A special issue

Usually, 16 pages every other week is all it takes to report the news from our million-square-mile West, this being the sleepy region it is. But because we skipped an issue, and because writer Ray Ring has a lengthy report on Denver International Airport, and because of what we call the “wolf thing,” this issue has bloated to an extraordinary 20 pages.

Visitors

While the U.S. and Canadian mails were good enough to bring Stephan Fuller his HCN every other week, when he moved from Whitehorse in the Yukon Province to Peshawar, Pakistan, he thought it best to change his address in person, Paonia being very roughly on the way from Whitehorse to Peshawar. So he and friend Fran Hamilton stopped by the HCN office while on their way to nearby Carbondale, Colo., headquarters of Climbing magazine, to tell the staff there about his work on a new Pakistani national park around the base of K2, the world’s second-highest mountain.

Former intern Alexei Rubenstein writes from Dillingham Bay, in southwestern Alaska, to tell us he is now news director of that Bristol Bay community’s radio station. The town has 2,500 people and 28 miles of road, “but the roads don’t go anywhere.” After all, why would one want to go anywhere if one was already in Dillingham Bay?

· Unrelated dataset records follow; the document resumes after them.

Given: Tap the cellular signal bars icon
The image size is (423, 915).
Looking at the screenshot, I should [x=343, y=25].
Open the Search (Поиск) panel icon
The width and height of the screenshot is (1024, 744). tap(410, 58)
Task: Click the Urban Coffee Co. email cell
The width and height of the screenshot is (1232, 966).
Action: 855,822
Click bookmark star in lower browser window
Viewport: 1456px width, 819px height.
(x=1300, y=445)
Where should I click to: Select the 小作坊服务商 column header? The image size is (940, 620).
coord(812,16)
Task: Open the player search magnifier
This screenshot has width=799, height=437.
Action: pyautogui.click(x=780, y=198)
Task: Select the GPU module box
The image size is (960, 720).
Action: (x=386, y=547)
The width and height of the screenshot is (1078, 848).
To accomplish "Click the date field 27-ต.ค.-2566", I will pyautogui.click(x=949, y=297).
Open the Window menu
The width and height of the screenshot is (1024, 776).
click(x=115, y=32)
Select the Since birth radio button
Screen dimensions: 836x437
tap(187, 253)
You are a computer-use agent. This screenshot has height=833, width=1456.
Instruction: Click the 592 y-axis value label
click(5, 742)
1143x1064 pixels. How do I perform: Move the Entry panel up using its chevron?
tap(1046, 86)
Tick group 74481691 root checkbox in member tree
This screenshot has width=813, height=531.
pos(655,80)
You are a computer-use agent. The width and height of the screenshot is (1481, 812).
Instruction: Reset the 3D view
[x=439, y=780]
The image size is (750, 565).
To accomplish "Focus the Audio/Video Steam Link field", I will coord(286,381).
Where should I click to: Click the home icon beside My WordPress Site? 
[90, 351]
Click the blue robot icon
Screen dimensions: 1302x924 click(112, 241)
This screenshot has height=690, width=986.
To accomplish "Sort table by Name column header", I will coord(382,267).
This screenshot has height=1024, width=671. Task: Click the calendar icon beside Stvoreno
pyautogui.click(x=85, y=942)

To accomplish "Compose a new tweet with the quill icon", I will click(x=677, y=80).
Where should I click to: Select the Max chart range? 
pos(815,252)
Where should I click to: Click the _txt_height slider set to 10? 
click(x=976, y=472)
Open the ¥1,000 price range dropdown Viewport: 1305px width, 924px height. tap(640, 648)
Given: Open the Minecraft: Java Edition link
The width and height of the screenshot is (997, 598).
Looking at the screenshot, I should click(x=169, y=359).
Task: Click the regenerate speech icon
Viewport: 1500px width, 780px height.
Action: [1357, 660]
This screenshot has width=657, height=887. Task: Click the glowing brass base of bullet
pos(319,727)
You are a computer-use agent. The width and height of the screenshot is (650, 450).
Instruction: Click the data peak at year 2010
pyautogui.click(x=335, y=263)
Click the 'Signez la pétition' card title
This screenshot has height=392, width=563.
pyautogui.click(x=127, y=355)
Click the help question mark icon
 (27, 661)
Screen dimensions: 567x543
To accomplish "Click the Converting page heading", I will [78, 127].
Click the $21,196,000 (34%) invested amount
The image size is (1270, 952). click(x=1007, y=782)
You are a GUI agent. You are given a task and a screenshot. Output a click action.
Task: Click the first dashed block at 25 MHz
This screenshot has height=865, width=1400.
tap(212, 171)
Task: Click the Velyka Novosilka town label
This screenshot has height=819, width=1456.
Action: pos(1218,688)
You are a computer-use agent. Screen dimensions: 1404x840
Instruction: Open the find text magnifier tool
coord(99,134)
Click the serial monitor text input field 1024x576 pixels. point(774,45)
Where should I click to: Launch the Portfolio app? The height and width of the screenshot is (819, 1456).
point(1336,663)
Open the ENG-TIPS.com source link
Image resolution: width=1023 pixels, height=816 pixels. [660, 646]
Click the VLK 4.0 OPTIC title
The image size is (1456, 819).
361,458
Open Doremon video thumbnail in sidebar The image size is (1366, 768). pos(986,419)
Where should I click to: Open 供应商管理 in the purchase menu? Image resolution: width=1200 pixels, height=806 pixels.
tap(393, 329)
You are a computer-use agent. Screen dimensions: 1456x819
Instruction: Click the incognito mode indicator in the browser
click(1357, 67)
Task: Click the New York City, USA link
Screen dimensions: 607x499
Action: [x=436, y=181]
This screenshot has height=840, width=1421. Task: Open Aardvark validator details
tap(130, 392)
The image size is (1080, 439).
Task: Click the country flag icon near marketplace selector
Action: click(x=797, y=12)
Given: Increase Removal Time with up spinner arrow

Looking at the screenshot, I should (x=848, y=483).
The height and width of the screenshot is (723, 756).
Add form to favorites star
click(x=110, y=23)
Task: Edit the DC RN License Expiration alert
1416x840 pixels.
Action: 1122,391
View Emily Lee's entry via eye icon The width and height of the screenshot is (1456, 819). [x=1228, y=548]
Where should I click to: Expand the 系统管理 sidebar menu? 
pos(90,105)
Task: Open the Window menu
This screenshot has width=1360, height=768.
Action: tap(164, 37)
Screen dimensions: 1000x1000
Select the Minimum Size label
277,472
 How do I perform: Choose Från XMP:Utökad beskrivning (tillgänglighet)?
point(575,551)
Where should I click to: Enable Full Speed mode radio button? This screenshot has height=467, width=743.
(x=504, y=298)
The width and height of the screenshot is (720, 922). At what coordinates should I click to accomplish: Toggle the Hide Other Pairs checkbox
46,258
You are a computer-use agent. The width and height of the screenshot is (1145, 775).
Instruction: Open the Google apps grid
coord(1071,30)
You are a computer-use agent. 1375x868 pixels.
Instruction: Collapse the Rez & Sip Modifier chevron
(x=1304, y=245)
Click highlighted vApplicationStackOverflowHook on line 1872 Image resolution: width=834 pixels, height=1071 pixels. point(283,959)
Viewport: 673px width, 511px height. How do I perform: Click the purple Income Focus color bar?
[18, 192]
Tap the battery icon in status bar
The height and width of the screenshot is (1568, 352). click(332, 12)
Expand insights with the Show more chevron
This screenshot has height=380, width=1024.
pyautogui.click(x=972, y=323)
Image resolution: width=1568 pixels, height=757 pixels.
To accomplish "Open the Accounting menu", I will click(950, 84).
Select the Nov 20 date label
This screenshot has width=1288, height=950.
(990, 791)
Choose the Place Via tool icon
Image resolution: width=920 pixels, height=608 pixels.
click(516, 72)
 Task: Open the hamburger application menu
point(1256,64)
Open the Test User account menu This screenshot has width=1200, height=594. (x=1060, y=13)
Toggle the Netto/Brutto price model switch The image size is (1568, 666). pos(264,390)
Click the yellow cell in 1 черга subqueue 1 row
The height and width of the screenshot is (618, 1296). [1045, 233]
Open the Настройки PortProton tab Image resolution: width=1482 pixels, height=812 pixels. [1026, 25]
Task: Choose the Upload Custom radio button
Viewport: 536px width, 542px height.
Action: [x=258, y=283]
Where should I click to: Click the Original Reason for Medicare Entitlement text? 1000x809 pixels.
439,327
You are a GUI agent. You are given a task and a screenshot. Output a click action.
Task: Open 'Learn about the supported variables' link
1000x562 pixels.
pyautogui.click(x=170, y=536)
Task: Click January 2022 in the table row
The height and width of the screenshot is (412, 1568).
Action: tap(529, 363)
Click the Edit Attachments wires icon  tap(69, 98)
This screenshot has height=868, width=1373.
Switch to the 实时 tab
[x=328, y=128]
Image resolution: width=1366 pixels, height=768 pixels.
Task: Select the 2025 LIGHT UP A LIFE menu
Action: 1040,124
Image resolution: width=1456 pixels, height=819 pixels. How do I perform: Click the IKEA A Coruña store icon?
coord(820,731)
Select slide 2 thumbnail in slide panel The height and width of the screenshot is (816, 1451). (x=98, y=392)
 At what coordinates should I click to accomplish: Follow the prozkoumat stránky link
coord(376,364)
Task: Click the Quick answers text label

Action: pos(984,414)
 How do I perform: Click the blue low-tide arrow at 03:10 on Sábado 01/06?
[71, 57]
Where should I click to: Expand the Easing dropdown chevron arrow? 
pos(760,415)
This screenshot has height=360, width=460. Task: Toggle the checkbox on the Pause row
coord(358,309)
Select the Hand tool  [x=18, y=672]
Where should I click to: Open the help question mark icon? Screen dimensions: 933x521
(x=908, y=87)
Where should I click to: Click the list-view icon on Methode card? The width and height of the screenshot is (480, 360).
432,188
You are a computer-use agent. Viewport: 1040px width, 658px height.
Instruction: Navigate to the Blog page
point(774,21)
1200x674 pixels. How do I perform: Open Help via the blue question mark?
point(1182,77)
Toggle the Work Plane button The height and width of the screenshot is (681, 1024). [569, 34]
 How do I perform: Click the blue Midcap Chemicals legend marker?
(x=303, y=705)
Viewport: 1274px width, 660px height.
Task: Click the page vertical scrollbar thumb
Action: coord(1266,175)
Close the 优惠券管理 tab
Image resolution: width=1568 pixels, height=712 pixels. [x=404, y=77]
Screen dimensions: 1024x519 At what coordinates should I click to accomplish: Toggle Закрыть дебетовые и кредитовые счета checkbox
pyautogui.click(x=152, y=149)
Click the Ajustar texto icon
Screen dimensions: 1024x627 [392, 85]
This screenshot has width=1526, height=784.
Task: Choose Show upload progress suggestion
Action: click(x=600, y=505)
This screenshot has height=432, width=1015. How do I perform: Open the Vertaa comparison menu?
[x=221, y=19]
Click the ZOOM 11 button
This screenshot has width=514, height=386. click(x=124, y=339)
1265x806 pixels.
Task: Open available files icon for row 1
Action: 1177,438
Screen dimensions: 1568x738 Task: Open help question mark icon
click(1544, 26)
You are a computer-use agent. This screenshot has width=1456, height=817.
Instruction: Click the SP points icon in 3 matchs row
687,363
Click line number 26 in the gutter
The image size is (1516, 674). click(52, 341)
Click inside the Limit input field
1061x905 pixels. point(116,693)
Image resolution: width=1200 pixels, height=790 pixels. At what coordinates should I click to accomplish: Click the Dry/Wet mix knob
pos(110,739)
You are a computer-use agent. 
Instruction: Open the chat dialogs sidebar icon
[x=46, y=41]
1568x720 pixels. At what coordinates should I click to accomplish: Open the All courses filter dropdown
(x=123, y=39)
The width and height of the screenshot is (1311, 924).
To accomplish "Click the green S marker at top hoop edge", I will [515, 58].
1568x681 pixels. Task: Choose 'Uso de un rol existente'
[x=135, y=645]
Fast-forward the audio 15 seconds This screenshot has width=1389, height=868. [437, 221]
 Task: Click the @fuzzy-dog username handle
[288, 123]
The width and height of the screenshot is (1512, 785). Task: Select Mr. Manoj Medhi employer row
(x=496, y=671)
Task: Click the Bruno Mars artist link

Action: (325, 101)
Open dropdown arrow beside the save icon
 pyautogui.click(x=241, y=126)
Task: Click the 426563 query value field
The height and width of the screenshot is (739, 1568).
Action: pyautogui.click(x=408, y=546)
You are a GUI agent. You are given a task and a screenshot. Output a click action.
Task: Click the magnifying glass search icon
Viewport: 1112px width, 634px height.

Mike McClure, who kept HCN going, photographically speaking, in its Lander, Wyo., days, has an exhibit through Feb. 24 at the Wyoming Arts Council Gallery in Cheyenne, Wyo. The gallery is at 2320 Capitol Ave.

Mark and Becca Lucas, an engineer and teacher respectively, stopped by on their way from Phoenix to Denver to celebrate Christmas with their family.

On the very slow day of Dec. 30, subscriber Forrest (Woody) Hesselbarth stopped by to sign up his brother Dennis for a subscription. Forrest, a trail planner with the Nez Perce National Forest in Idaho, and Dennis, a pastor from inner-city Wichita, had spent the day skiing on nearby Grand Mesa, which local chambers of commerce call the “world’s tallest flat-top mountain.”

Raymond Kamm, sales director of a private international mail service, stopped by over the Christmas break to say hello.

Thanks to Jan Couto for the 1995 Denver telephone directories. Also thanks to the anonymous donor of the 1991 Wenatchee, Wash., directory.

If you are “tired of ditto-heads and mainstream media mush,” tune in to the New West Network with activist Pat Wolff and guests on Santa Fe’s KVSF-1260 at 1 p.m., Saturdays.

We think it was Christmas Eve day when Geoff Tischbein of the Colorado Division of Wildlife called to tell us our last issue of the year was great, except for one detail: We called a female bighorn sheep a mountain goat in a photo caption. (That was a little depressing.)

And Bruce Plenk, who describes himself as a “temporarily transplanted Utahn,” wrote from Salem, Mass., to say that he had “finally found the response I knew existed to the interesting but linguistically odd Smokey article from October 3, 1994.” Bruce didn’t like us calling the Forest Service mascot Smokey Bear. “From my youth … it’s been Smokey THE bear for pete’s sake! The enclosed song lyrics from a thought-provoking cassette of new songs by L.A. singer Ross Altman make the point better than I could:”

Now they’re trying to tell me
To call him Smokey Bear
And take the “the” out of his name
As if it wasn’t there
They say we just say Superman
And not “Super the Man”
But without the “the” in Smokey
His song just wouldn’t scan.

Nor would the chorus:

Smokey the Bear
Smokey the Bear
Prowlin’ and a growlin’
And a sniffin’ the air
He can spot a fire
Before it starts to flame
That’s why we call him Smokey
That was how he got his name.

Little guys

Year in and year out, reporters from small newspapers around Yellowstone National Park cover the wolf issue. Then, when it comes time to actually reintroduce the wolves, hundreds of “real” journalists arrive from around the world and the National Park Service forms a “pool” of reporters who will actually get to see the wolves scamper into the forest. And – surprise, surprise – the pool doesn’t include any local reporters.

But, even bigger surprise, when the local reporters kicked up a fuss, the Park Service recognized the justice of their complaint and included local reporters. We’ll hear from them more fully in the next issue.

* Ed Marston for the staff

This article appeared in the print edition of the magazine with the headline Dear friends.